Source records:
▬▬▬
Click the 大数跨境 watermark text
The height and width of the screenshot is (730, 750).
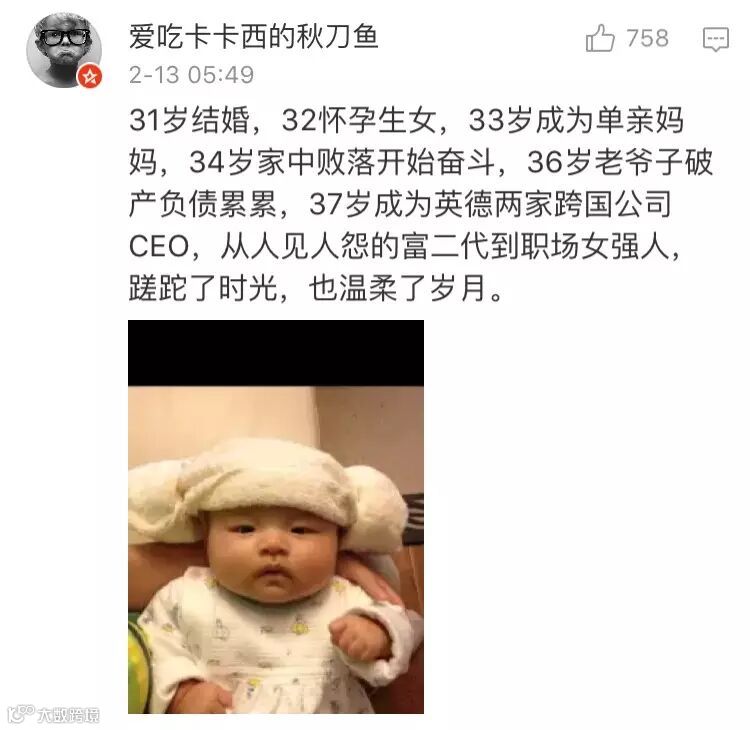pyautogui.click(x=69, y=715)
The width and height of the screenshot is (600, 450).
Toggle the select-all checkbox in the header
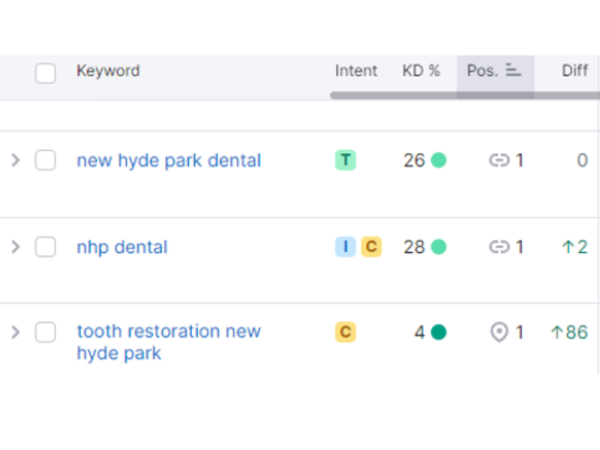(46, 73)
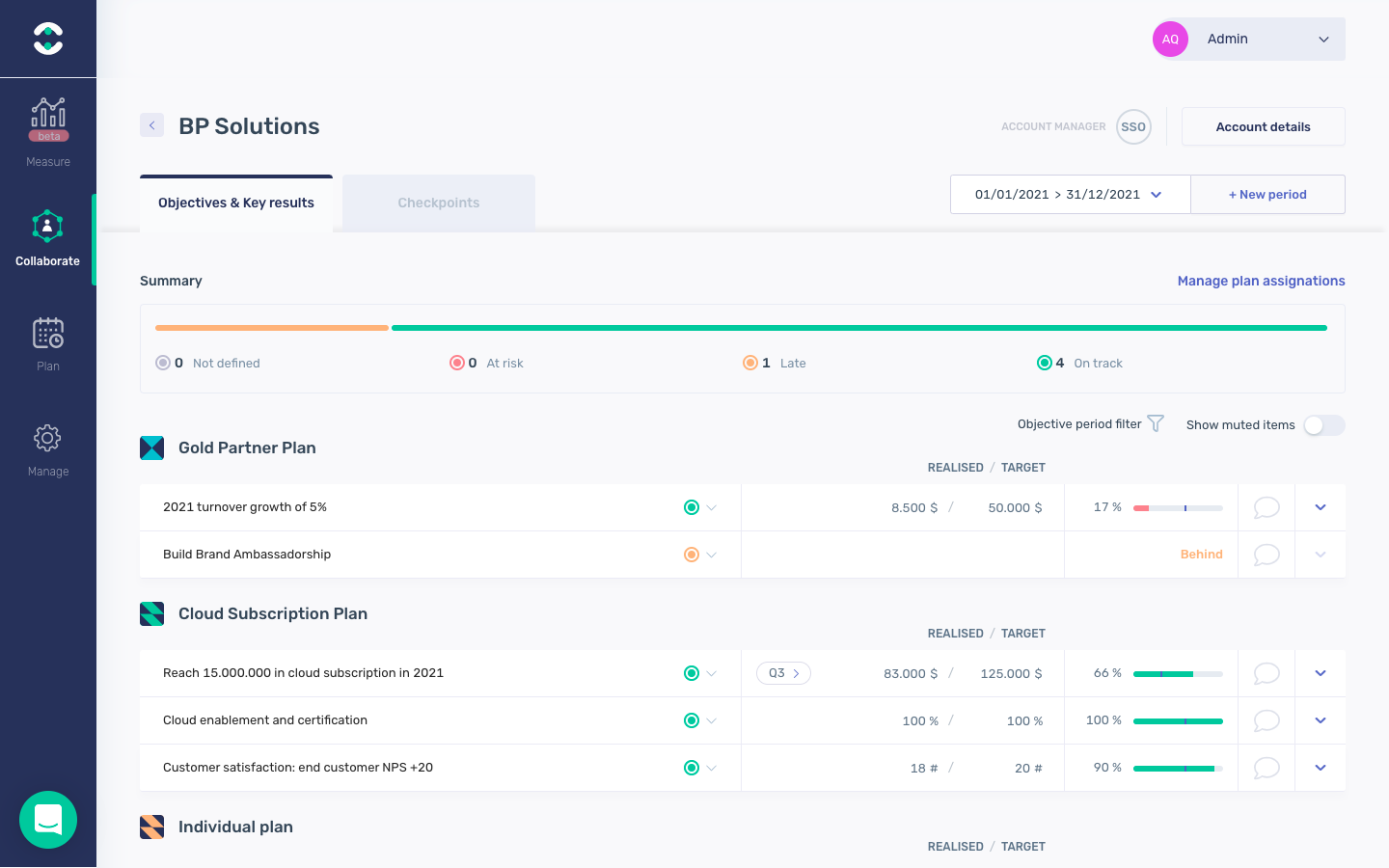Open comments for 2021 turnover growth
Screen dimensions: 1389x868
click(1266, 507)
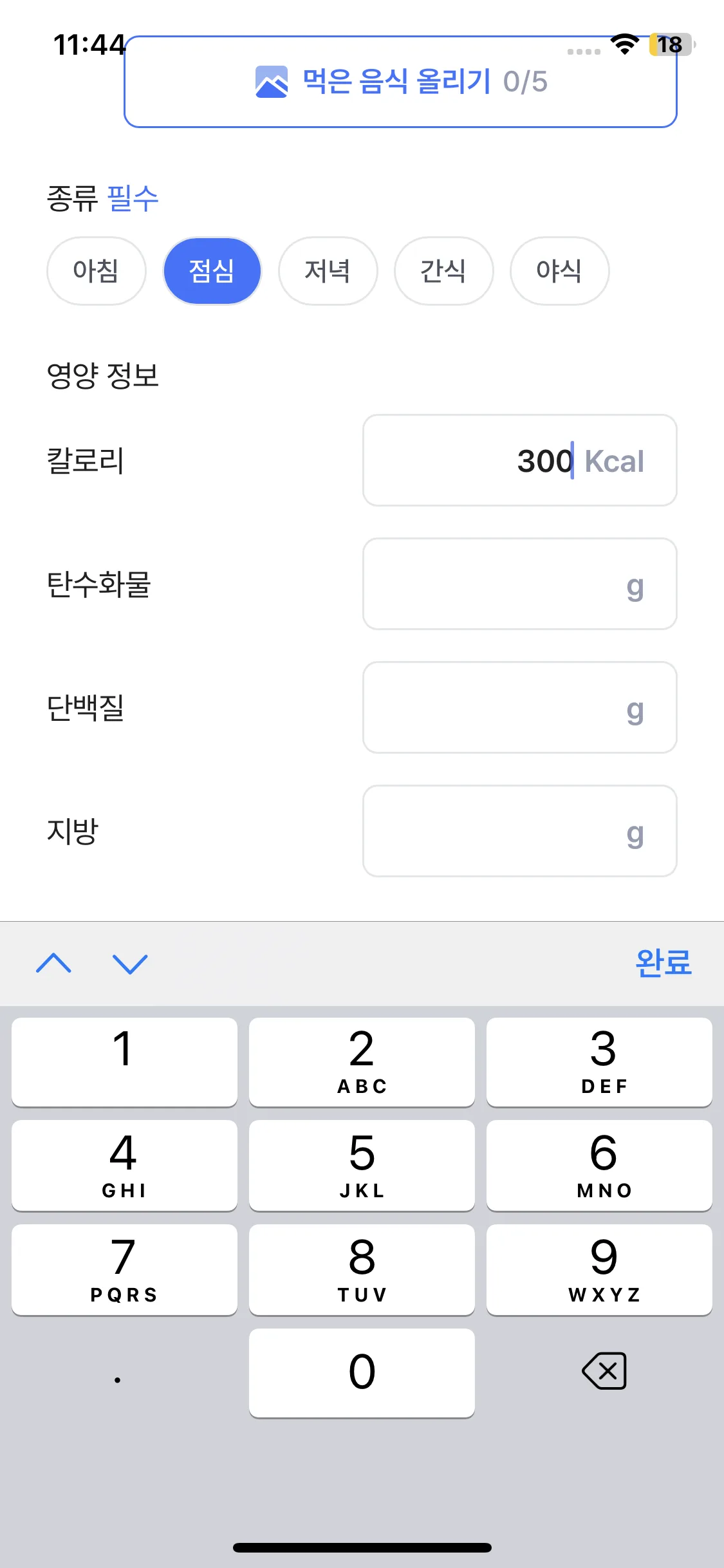Go to previous field with up arrow
This screenshot has height=1568, width=724.
pos(54,963)
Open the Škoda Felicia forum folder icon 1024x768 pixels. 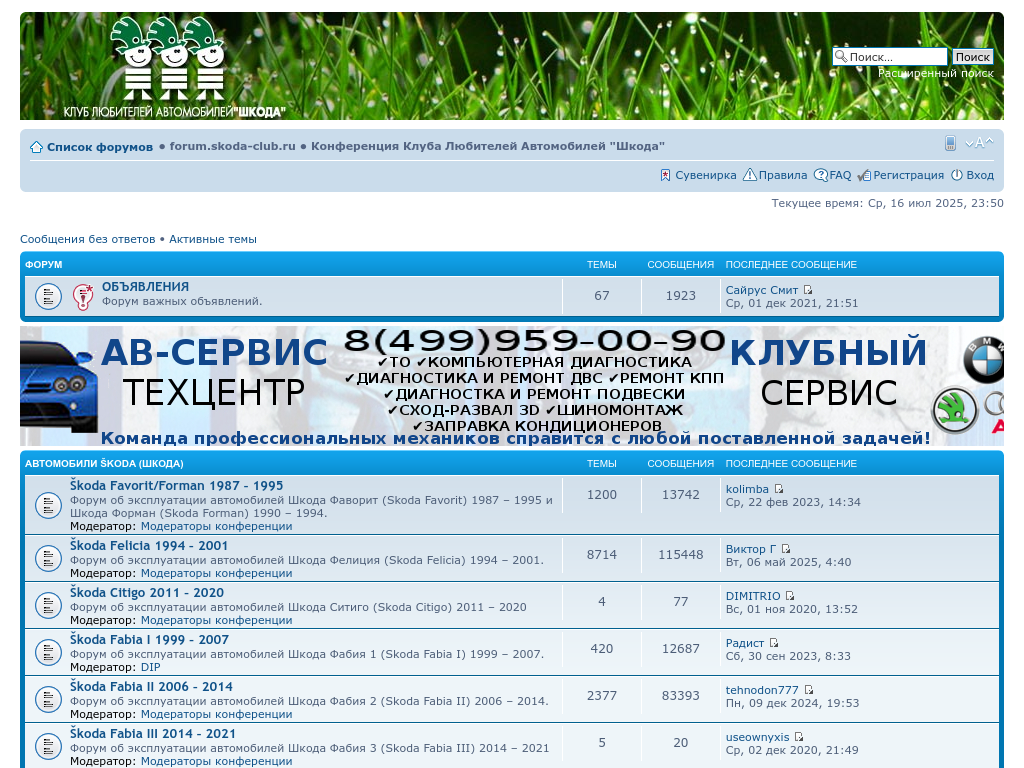(x=48, y=558)
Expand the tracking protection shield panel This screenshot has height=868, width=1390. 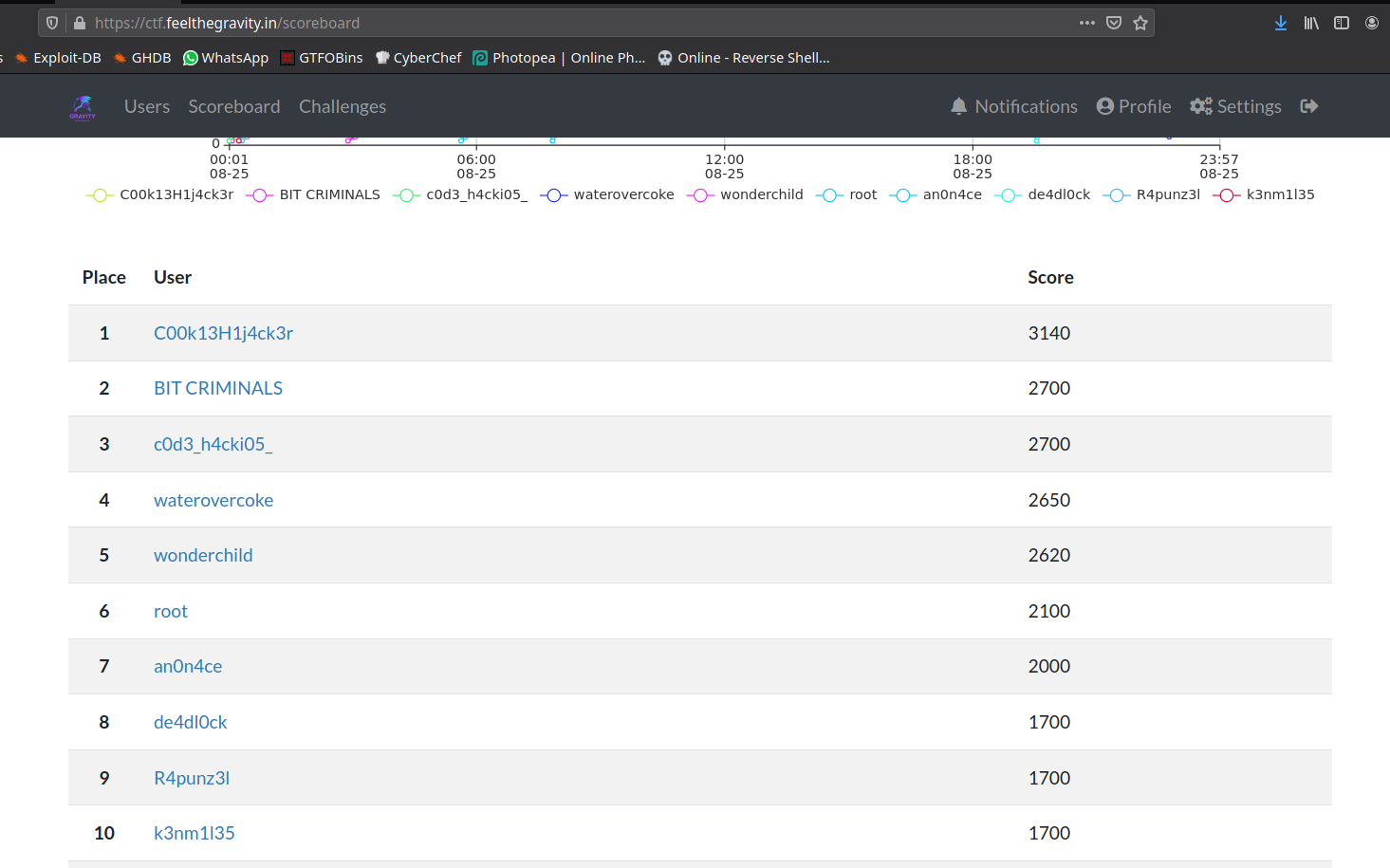tap(52, 23)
▬▬▬
- **EXERCISE GOAL**: With all pictures removed, reproduce the lines from the top of the entries above through the line containing "The width and", exactly as written.

- **TASK RESPONSE**:
Click the 大数跨境 watermark text
The height and width of the screenshot is (730, 750).
pyautogui.click(x=69, y=715)
The width and height of the screenshot is (600, 450).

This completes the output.